Tags
Africa Act of 2013, AGOA, Bingu wa Mutharika, Doing Business in Africa, Robert Hormats, South Africa gateway to Africa, World Economic Forum
I will take the opportunity today to pick on Robert Hormats, the Under Secretary for Economic Growth, Energy, and the Environment. While I recall hearing him delivering incredibly uninspiring remarks in person about two years ago (a colleague of mine said he sounded like a ‘political hack’), I want to focus today on his recent comments at the World Economic Forum in Pretoria, South Africa, which I find more irksome than uninspiring.
In his prepared remarks, Hormats focuses on the “extent to which the (economic) image of Africa has changed.” He dwells on the changing perceptions of the Economist, a magazine that also irks me for the prestige it has accumulated without managing to bring much of anything new to the table.
Hormats criticizes African nations for their ‘thick borders’ that hinder international trade. This may be true, but given our nation’s incredibly tight visa regime that makes it impossible for many Africans to visit the US, this kind of strikes me as the pot calling the kettle black. Hormats than notes that AGOA, which I am always hearing about, only consists of $5 billion in annual non-petroleum exports. This seems like a pretty miniscule figure to be generating all this hoopla to me.
Hormats states the US government has recently launched the “Doing Business in Africa Campaign” (I’m sad to say I don’t know it, so some research is in order).

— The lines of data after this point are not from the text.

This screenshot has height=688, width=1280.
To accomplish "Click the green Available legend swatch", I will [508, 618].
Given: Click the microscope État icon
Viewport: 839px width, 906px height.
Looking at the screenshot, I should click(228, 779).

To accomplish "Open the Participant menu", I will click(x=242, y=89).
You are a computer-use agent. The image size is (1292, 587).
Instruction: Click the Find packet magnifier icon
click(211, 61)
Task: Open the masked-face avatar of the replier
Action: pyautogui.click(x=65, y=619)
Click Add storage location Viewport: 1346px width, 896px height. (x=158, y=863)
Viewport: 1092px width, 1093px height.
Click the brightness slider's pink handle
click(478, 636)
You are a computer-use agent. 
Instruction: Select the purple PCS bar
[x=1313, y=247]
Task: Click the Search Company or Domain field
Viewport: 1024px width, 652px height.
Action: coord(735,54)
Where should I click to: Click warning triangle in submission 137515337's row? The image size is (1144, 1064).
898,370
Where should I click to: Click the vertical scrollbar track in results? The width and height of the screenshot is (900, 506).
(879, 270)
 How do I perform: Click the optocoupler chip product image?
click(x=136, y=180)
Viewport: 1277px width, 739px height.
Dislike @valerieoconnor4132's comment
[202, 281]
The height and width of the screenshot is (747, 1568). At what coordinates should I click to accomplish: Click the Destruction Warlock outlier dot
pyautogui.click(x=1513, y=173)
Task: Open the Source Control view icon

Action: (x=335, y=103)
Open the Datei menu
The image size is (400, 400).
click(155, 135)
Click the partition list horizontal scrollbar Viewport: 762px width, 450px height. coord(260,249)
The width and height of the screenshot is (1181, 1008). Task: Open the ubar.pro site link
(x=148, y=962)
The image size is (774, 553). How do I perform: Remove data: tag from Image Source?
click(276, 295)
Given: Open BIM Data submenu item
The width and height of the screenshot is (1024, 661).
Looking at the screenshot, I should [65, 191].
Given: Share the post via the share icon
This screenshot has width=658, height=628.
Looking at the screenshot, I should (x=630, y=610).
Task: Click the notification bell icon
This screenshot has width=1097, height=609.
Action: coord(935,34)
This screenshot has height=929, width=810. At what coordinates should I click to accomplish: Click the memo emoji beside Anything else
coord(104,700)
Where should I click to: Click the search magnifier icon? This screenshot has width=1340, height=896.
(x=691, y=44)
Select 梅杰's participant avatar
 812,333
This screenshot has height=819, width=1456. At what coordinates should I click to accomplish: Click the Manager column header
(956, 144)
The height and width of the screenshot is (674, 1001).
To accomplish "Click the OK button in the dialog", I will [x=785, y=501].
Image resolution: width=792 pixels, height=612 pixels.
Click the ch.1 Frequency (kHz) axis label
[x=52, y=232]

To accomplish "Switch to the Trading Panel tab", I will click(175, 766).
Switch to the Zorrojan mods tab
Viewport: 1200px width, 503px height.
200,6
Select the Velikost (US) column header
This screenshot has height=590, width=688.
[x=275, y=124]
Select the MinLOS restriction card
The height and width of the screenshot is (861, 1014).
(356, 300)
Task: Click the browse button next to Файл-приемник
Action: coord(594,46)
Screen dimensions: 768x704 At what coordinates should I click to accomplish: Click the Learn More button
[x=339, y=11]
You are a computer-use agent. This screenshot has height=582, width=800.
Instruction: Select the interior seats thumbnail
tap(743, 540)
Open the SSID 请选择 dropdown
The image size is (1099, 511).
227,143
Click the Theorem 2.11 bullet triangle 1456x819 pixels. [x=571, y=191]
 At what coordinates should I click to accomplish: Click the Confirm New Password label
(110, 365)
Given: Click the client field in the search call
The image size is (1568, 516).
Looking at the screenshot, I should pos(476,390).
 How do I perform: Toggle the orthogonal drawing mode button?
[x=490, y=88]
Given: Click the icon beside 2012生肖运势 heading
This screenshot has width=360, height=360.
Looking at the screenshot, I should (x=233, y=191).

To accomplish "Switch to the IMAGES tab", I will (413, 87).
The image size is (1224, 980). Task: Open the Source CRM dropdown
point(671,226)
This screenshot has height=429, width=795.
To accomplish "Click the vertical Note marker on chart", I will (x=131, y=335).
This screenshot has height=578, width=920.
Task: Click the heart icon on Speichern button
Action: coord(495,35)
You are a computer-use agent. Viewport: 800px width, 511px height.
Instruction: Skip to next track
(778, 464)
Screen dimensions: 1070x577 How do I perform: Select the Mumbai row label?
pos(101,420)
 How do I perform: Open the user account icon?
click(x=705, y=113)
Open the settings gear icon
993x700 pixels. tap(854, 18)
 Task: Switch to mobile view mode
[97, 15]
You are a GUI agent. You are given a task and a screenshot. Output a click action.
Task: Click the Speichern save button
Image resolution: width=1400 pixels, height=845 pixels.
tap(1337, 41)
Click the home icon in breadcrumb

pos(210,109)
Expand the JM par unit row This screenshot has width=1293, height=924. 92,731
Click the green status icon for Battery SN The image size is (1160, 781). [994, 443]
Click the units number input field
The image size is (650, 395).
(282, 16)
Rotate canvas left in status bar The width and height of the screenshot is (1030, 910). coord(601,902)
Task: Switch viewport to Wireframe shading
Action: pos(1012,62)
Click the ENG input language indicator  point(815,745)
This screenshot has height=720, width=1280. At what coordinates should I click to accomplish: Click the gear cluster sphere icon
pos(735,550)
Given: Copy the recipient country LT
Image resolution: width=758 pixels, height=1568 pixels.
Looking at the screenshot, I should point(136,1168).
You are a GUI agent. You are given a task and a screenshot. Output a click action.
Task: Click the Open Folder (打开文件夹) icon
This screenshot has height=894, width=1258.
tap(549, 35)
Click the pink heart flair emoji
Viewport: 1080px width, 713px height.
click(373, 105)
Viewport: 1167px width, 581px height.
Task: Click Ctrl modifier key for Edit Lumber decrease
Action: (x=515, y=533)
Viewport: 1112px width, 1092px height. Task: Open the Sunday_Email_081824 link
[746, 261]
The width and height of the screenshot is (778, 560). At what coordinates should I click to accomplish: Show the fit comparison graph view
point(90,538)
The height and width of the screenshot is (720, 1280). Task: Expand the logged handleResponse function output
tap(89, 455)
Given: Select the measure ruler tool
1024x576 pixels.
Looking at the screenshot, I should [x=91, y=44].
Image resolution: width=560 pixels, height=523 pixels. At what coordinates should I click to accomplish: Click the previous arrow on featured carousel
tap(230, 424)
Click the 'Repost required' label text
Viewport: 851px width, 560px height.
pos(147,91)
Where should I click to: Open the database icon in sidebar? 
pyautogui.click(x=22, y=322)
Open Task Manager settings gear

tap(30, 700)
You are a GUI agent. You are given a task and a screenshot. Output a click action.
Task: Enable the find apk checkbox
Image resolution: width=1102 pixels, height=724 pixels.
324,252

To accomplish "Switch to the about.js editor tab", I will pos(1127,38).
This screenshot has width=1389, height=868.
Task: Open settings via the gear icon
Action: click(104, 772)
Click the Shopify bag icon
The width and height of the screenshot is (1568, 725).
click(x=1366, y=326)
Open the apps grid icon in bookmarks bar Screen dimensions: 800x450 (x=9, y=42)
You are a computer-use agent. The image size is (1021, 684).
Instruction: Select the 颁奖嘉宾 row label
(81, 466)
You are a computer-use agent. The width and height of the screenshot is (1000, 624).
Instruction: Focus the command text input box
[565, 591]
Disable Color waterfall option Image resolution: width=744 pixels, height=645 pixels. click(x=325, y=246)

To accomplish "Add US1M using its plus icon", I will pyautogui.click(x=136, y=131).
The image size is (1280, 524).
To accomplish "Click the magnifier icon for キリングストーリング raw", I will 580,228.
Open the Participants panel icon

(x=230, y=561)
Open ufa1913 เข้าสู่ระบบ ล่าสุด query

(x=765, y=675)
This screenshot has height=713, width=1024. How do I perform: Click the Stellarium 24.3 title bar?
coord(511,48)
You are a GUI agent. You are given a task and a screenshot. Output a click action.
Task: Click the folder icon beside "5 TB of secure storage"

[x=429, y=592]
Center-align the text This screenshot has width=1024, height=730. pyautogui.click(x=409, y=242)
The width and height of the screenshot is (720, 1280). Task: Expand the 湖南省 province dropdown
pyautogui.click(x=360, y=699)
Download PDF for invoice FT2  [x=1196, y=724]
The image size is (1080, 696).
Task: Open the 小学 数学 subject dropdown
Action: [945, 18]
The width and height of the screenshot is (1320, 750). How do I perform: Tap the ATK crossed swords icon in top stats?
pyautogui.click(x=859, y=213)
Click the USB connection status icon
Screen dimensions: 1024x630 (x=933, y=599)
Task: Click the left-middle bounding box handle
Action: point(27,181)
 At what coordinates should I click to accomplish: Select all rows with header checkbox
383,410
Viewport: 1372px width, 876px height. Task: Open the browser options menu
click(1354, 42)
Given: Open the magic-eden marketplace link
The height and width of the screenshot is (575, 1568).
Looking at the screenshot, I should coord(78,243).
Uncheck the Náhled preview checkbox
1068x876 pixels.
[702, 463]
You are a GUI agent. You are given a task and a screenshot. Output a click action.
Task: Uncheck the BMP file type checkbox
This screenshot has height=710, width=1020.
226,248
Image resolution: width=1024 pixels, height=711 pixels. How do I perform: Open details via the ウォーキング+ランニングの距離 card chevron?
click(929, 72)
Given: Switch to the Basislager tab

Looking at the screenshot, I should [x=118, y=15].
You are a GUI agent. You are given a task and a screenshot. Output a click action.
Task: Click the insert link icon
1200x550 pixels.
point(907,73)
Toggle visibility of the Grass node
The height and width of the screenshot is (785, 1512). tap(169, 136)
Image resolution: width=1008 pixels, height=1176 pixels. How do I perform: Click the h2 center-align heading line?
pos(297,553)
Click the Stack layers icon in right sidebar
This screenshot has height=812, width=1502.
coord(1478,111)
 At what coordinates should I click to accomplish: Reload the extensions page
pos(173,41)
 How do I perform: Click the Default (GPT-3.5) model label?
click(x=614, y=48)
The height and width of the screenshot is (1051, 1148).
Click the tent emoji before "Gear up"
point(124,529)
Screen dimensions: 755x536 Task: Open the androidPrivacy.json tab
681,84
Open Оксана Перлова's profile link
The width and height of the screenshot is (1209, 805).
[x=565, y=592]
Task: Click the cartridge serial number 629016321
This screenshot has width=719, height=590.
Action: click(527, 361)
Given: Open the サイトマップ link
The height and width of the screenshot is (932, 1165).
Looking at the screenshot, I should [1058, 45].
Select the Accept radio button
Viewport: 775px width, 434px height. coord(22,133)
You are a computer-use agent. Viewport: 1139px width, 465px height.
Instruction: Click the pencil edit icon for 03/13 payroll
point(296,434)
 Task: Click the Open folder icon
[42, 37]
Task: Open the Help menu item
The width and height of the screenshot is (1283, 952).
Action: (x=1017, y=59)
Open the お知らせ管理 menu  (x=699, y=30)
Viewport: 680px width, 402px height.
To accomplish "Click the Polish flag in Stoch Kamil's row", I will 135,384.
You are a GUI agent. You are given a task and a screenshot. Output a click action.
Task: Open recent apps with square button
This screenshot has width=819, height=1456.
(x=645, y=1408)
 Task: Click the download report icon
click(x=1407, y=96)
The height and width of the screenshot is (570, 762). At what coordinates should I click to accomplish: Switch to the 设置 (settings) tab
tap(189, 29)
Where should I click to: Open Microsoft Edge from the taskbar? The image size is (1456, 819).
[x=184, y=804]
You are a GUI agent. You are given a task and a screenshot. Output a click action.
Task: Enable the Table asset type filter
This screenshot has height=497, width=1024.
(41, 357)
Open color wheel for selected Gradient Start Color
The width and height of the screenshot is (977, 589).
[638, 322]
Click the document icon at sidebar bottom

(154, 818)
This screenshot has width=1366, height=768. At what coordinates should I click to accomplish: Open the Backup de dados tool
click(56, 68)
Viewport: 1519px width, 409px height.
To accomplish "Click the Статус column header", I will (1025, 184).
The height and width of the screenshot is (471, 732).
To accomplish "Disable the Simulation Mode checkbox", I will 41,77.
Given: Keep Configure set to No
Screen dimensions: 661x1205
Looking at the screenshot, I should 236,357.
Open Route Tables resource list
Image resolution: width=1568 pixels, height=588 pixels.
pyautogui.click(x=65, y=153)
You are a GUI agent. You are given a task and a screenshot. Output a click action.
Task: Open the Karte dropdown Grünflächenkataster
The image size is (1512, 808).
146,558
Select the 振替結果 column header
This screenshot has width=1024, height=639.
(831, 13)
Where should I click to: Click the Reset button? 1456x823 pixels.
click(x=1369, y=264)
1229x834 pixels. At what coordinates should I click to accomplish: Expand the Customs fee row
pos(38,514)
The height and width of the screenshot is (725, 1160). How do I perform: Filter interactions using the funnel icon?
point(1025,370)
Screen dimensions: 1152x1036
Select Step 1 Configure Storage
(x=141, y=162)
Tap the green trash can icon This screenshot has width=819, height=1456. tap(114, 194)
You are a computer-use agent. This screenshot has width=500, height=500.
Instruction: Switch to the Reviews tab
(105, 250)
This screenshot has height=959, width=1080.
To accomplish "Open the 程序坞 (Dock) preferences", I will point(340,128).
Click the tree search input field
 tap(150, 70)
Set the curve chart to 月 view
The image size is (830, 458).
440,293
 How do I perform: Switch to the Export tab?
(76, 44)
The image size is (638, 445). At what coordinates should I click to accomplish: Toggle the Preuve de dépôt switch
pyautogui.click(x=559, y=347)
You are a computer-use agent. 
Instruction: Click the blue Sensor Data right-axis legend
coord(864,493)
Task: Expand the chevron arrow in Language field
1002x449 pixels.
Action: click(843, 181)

The campaign was launched in South Africa because the country “can play a prominent role in directing U.S. investment into other parts of the continent.”
What the heck does that mean? All I can think from that statement is that old, rich white men (which I may or may not be one day) in US boardrooms may feel more at ease dealing with old, rich white South African men as they are found in greater supply in South Africa than elsewhere on the continent.
Hormats concludes his remarks with the dangerously sweeping statement that “what is good for Africa is good for America. And what is good for America is good for Africa.”[i] Was US support for Mobutu in Zaire good for Africa? Our support for Savimbi in Angola? Is our support for Blaise Compaore good for Burkina Faso? Conversely, President Mutharika in Malawi, a former World Bank official, was reviled by the West at the time of his death, despite his enormous gain in food security.
I recently received an e-mail from Karen Bass stating that the House is debating a resolution on “Increasing American Jobs through Greater Exports to Africa Act of 2013.” The bill’s sponsor, Bobby Rush, echoes Hormats, stating “the United States will move forward by helping Africa to move forward.”
Capitalism must really be in crisis if we are now dependent on increased African consumption to help pull the US out of its economic malaise (and Bob Hormats is admitting to it nonetheless!).
[i] He prefaces this with the words ‘enhanced trade’, but I think that’s a pretty meaningless distinction.